There’s no polite way of saying it. It seems to me lately that Japan is turning into a nation of cheapskates. But, truth be told, Japanese have always adopted a defensive stance when it comes to spending money. This is one of the reasons why it is so important to establish a relationship of trust with Japanese buyers, before they will part with their or their company’s “hard-earned”. Building trust and status have always been the prerequisites for brands to entice people in this country to open their wallets. And when those prerequisites are met, until recently, they have spent big. For example, Japan’s luxury business for many years weathered the long-term national economic decline. Consumers simply made economies in other areas of their budget so that they could splurge on whatever totemic item that was flavour of the month.

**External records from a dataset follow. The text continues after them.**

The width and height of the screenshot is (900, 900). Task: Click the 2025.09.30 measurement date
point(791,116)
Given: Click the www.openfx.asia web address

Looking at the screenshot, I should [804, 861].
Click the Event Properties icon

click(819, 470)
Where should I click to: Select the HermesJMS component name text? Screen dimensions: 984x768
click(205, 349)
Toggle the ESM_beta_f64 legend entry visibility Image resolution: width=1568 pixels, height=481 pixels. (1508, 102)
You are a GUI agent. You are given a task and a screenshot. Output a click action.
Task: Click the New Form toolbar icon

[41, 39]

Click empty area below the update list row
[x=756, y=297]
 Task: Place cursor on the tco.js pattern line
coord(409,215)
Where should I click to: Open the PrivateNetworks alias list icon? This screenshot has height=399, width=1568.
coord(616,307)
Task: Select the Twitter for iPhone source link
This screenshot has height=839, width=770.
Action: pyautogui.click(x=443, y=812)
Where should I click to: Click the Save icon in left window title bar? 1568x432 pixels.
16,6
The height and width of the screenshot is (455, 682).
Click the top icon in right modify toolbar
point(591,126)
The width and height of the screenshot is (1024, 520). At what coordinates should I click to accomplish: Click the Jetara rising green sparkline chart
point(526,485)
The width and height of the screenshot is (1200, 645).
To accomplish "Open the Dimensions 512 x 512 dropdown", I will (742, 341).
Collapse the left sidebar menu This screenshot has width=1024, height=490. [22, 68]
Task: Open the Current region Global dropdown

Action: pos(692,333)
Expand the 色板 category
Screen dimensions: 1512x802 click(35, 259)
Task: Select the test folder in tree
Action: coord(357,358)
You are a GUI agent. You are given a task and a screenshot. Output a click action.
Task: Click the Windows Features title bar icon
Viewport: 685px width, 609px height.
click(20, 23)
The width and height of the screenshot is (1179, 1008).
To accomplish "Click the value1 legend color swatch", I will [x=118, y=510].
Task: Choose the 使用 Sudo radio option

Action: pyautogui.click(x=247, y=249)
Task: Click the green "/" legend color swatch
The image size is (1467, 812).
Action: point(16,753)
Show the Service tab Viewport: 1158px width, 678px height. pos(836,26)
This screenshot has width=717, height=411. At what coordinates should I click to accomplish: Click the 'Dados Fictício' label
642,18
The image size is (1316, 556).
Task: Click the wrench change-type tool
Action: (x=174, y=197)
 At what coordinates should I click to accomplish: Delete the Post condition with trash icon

Those salad days appear to be fading fast. Taking some wind out of the sails of the “mass” luxury sector, cheap specialty apparel retailers like H&M have provided new consumption experiences and enabled new modes of personal expression. For a long time it was thought that Japan’s famously finicky consumers worshipped only at the altar of what seemed like to outsiders, an insanely over-engineered level of quality. What successful marketeers in Japan now understand is that the equation is not quite so simple in a consumer market undergoing a secular economic decline. Quality remains important, but today’s poorer shoppers are more aware of the possibility of striking a balance between price and quality as they attempt to prolong the joys of consumerism on a limited budget.
It is not just in fashion that this trend is evident. Surveys of grocery buyers in 2008 and 2011 by the Japan Cooperative General Research Institute showed in those years, the percentage of buyers citing low price as a key criterion for buying meat had risen from 24% to 52%, while at the same time those citing quality had risen from 24% to 41%. Overall, the most important criterion was the balance between price and quality cited by 70% of buyers in 2011, where it had only been 50% and third ranked in 2008. I believe those data encapsulate what is happening in every single category in Japan as buyers continue to seek world-class quality, but at increasingly lower price points. Japan’s notoriously hard to please consumers, just got even harder to please!
An example of a business delivering high quality at low price points is an eyeglass retail chain called Zoff. Zoff has a series of stores in high-profile locations including Tokyo’s Harajuku. Their frames offer the latest looks with great quality, but cost as little as 5,000 yen. At those kinds of prices, the average fashion conscious consumer can buy several pairs, get a different look for a range of occasions and still have enough money to eat out several times to show them off.
One foreign entrant getting in on the act is the Danish discount chain, Tiger Copenhagen. Tiger offers an eclectic range of high-design items, mostly costing around 100 yen. Within three days of opening their first store in Osaka, there were reports of the entire store having sold out. Osaka people are well known for their canniness with money but, of course, what really makes a concept like Tiger work so well is that the Japanese consumer truly appreciates great design. Tiger and H&M show that if you can offer great design at accessible price-points you can create the ultimate modern shopping experience — cheap, fun and repeatable.
The cheapskate trend has even asserted itself in the world of fine dining. At L’As restaurant in Tokyo’s ritzy Aoyama, you can treat yourself to a multiple course dinner that would be the equal of any high quality restaurant in London, Paris or New York for a surprisingly reasonable 5,000 yen. The only catch is that every diner has just the one set-course to choose from every month — a clever way of keeping costs under control and maximizing execution. On the lower end there are numerous examples of amazing deals such as the Izakaya Kakumei chain that offers unlimited free shochu, Kura Zushi offering decent quality sushi at 100 yen per plate and the far from shabby looking Nanezou which offers all you can eat Shabu Shabu for 1,980 yen.
It will be interesting to see how far the trend can carry, because there are limits to what companies can deliver at such low prices. However, as a harbinger of trends elsewhere in the world it would be worth looking at what is going on here. Japan is truly setting the standard in terms of marketing to a consumer with a declining budget, but continuing to deliver products and services that make the buyer feel pampered, not poor.